* **EXERCISE GOAL**
A verbatim copy of the data is wanted, minus any picture in it.

* **DATA SUPPLIED**
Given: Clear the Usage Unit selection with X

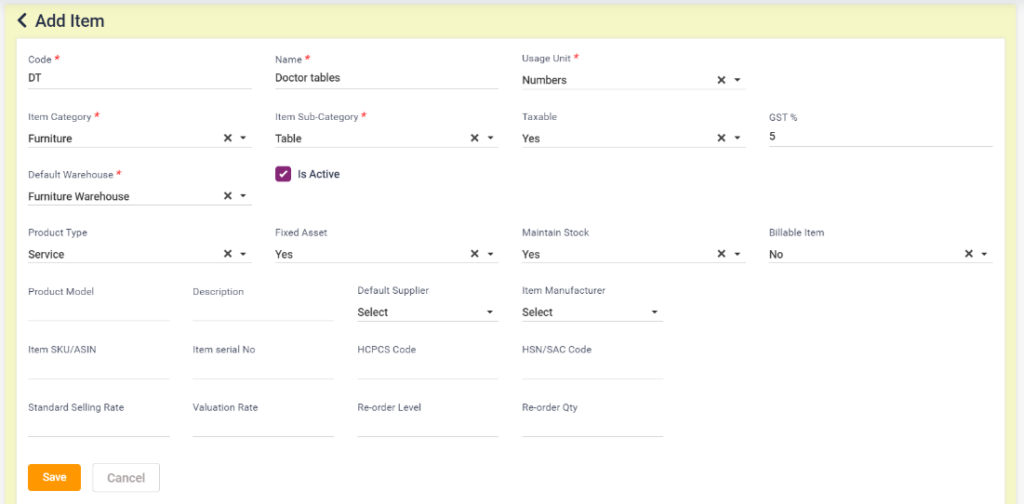Looking at the screenshot, I should 721,80.
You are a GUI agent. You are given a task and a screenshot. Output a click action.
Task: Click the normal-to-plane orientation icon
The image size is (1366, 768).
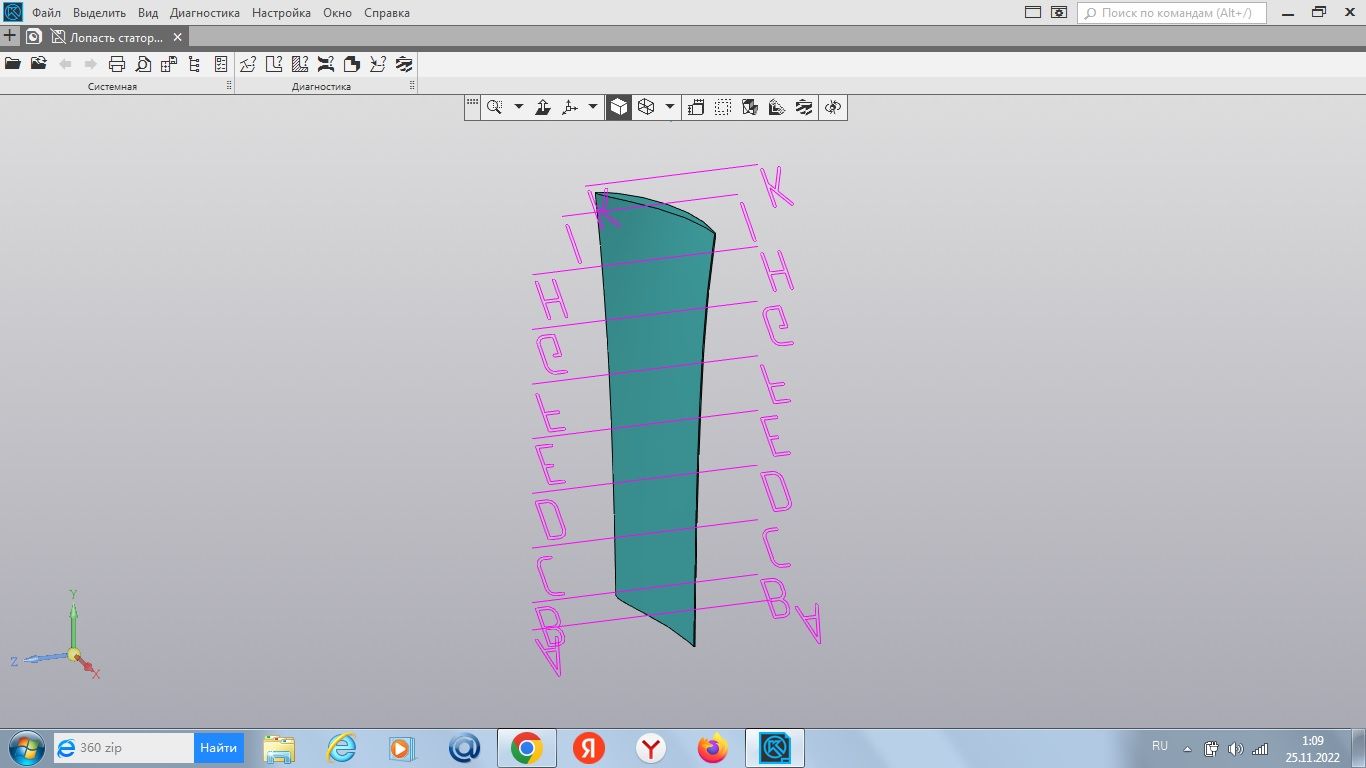point(543,107)
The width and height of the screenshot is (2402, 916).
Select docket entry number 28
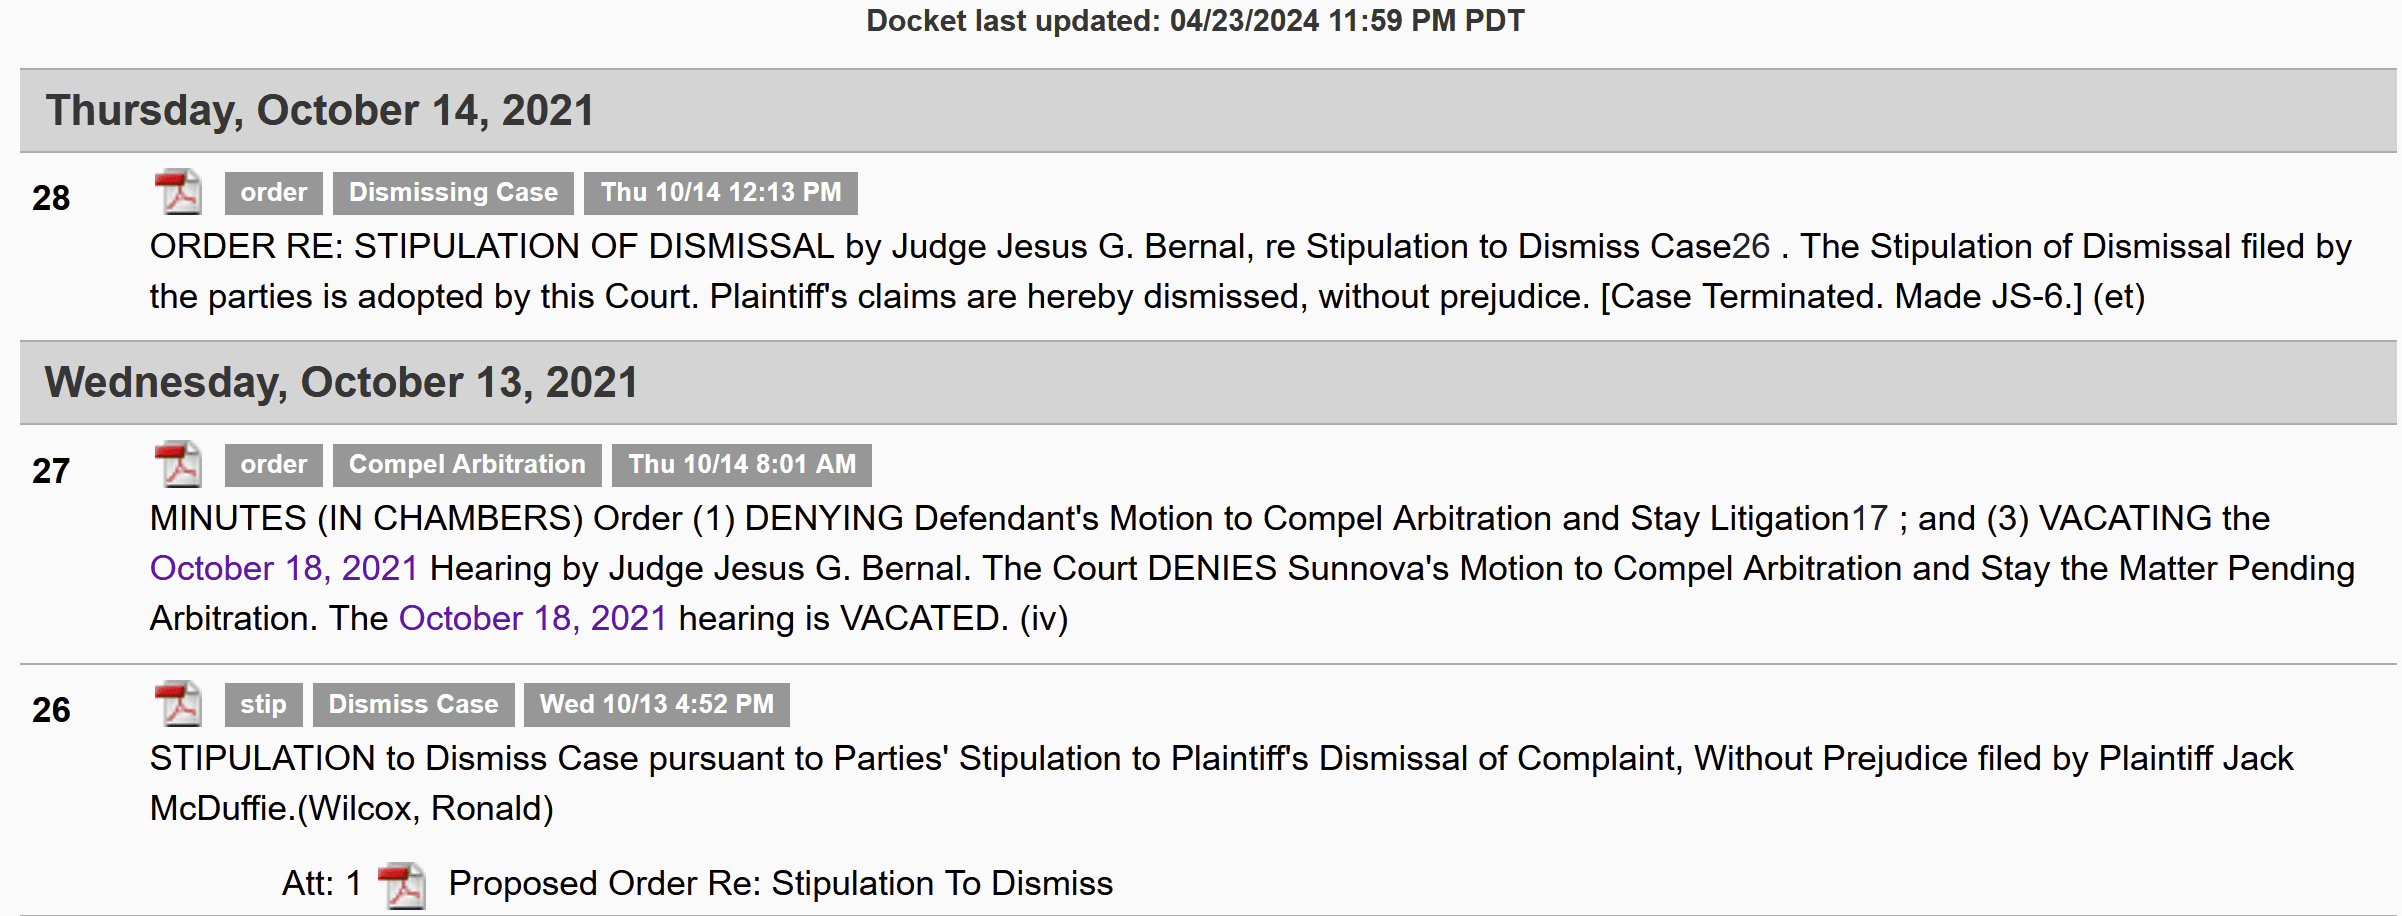click(x=51, y=198)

* **EXERCISE RESULT**
Given: Clear the Usage Unit selection with X

Looking at the screenshot, I should 721,80.
You are a GUI agent. You are given a task and a screenshot. Output a click action.
Task: Click the normal-to-plane orientation icon
The image size is (1366, 768).
point(543,107)
The width and height of the screenshot is (2402, 916).
Select docket entry number 28
click(x=51, y=198)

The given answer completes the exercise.